= Textauszug =

● ● ● ● ● ● ●

# Text in Animation einfügen!



## Banditxxy (19. September 2004)

HI@all,

Ich habe mir im IR einen Banner mit jeder Menge Bilder erstellt. Jedes Bild liegt auf einer eigenen Ebene. Nun soll zu jedem Bild ein Text erscheinen. 
Aber, beginne ich mit dem ersten Frame und schreibe dort meinen Text rein, erscheint der auf allen anderen Frames. Wie kann ich das verhindern?

mfg, Richard


----------



## Sebastian Wramba (19. September 2004)

Den Text auf eine extra Ebene und diese Ebene in allen folgenden Frames ausblenden.


----------



## Banditxxy (20. September 2004)

Also eine neue Ebene erstellen? Text erstellen und per Drag and Drop rüberziehen?


----------



## ShadowMan (20. September 2004)

Jepp!

Du blendest ja die Bilder einzeln ein und aus. Das Selbe machst du mit deiner Textebene. Alternativ kannst du deine Bilder auch direkt mit einem Schriftzug versehen indem du den Text über dem Bild anordnest, die Textebene anwählst und Strg-E drückst. So werden beide Ebenen zusammengefügt und du musst in IR nur noch die Bildebene ein- und ausblenden.

Lieben Gruß,
Manuel ;-]


----------



## Banditxxy (20. September 2004)

Hi Manuel,

da war ich wohl auf der Richtigen Fährte. Es ist nur nervig, wenn man bei über 50 zig Bildern, den jeweiligen Text ein und ausblenden muss. Wenn ich also im ersten Bild einen Text einfüge, schreibt sich der selbe Text in die übrigen Ebenen ein. Gibt es keine Möglichkeit in PS zb. das man "sagen kann" ...... Text nur in Frame 1 oder 2 oder 3?


mfg, Richard

Voss-Shop.de


----------

● ● ● ● ● ● ●

= Einträge im Datensatz =
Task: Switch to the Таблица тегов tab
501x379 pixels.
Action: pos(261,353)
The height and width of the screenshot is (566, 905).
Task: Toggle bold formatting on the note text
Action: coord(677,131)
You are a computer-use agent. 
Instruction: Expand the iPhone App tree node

● ● ● ● ● ● ●

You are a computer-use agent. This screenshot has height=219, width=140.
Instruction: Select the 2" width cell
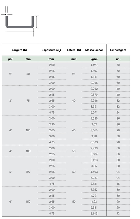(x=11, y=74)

● ● ● ● ● ● ●

= Aufgabe A =
Beantworte zum Forenthread oben über den Text in der Animation diese Fragen:
(i) Worauf liegt im Banner aus dem ersten Beitrag jedes Bild?
(ii) Was soll nach Sebastian Wrambas Rat mit dem Text und der Ebene geschehen?
(iii) Welche Tastenkombination fügt nach ShadowMans Beitrag Text- und Bildebene zusammen?
= Aufgabe B =
Gib aus dem Forenthread oben über den Text in der Animation den Abschnitt wortgetreu wieder, der mit den Worten „# Text in Animation“ beginnt und mit „ein Text erscheinen.“ schließt.

= Lösung A =
(i) Jedes Bild liegt auf einer eigenen Ebene.
(ii) Der Text kommt auf eine extra Ebene, und diese Ebene wird in allen folgenden Frames ausgeblendet.
(iii) Strg-E

= Lösung B =
# Text in Animation einfügen!



## Banditxxy (19. September 2004)

HI@all,

Ich habe mir im IR einen Banner mit jeder Menge Bilder erstellt. Jedes Bild liegt auf einer eigenen Ebene. Nun soll zu jedem Bild ein Text erscheinen.